ARTICLE VIII - Financial Matters

Section 1. Accounting Period.

Upon approval of the Board the Chapter’s financial year shall either be:

A. A calendar year commencing on January 1 and ending on December 31 of each year, or

B. A fiscal year commencing on July 1 and ending on June 30 of each year.

If the Chapter elects to fall under Compassion & Choices 501(c)(3) or End-of-Life Choices 501(c)(4) group tax exemption, the chapter must adopt a fiscal year accounting period.

Section 2. Budget.

The Board shall establish a budget supporting its strategic and operational plan prior to the beginning of each calendar or fiscal year.

ARTICLE IX - Execution of Instruments, Deposits and Funds

Section 1. Execution Of Instruments.

The Board of Directors, except as otherwise provided in these Bylaws, may by resolution authorize any officer of the Chapter to enter into any contract or execute and deliver any instrument in the name of and on behalf of the Chapter, and such authority may be general or confined to specific instances. Unless so authorized, no officer, agent, or employee shall have any power or authority to bind the Chapter by any contract or engagement or to pledge its credit or to render it liable monetarily for any purpose or in any amount.

Section 2. Checks and Notes.

Except as determined by resolution of the Board of Directors, or as otherwise required by law, checks, drafts, promissory notes, orders for the payment of money, and other evidence of indebtedness of the Chapter shall be determined by policies established by the Board of Directors.

ARTICLE X - Corporate Records and Reports

Section 1. Maintenance of Corporate Records:

The Chapter shall keep at its principal office:

(a) Minutes of all meetings of directors and committees of the board, indicating the time and place of holding such meetings, whether regular or special, how called, the notice given, and the names of those present and the proceedings thereof;

(b) Adequate and correct books and records of account, including accounts of its properties and business transactions and accounts of its assets, liabilities, receipts, disbursements, gains and losses;

(c) A record of the Board members indicating their names and addresses;

(d) A copy of the Chapter's Articles of Incorporation (or Articles of Organization) and Bylaws as amended to date, which shall be open to inspection at a mutually agreeable time appropriate for the circumstances.

ARTICLE XI - Liability, Indemnification, and Insurance

Section 1. Nonliability of Directors.

The directors shall not be personally liable for the debts, liabilities, or other obligations of the Chapter.

Section 2. Indemnification by Chapter of Directors and Officers.

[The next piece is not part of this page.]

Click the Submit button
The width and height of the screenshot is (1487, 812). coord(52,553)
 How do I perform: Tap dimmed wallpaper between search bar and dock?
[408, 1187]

The directors and officers of the Chapter shall be indemnified by the Chapter to the fullest extent permissible under the laws of this state.

Section 3. Insurance.

Except as may be otherwise provided under provisions of law, the Chapter Board of Directors shall apply for and upon approval be provided Director and Officers liability insurance by the National organization. At any time in the future, national is not able to provide said liability insurance, advance notice will be provided to the chapter.

ARTICLE XII - Dissolution

In the event of dissolution of this Chapter, to the extent allowed under applicable law, all of the assets of the Chapter shall be distributed to the National organization. In the event that for any reason upon the dissolution of this Chapter, the Board of Directors shall fail to act in the manner herein provided within a reasonable time, but in no event to exceed ninety-days, the senior judge of a state court in which the principal office of this Chapter is located, shall make such distribution as herein provided, upon the petition of one or more persons having a real interest in the Chapter or its assets.

ARTICLE XIII - Amendment of Bylaws

These bylaws may be amended by a two-thirds vote of the Directors and become effective after approval by the National organization.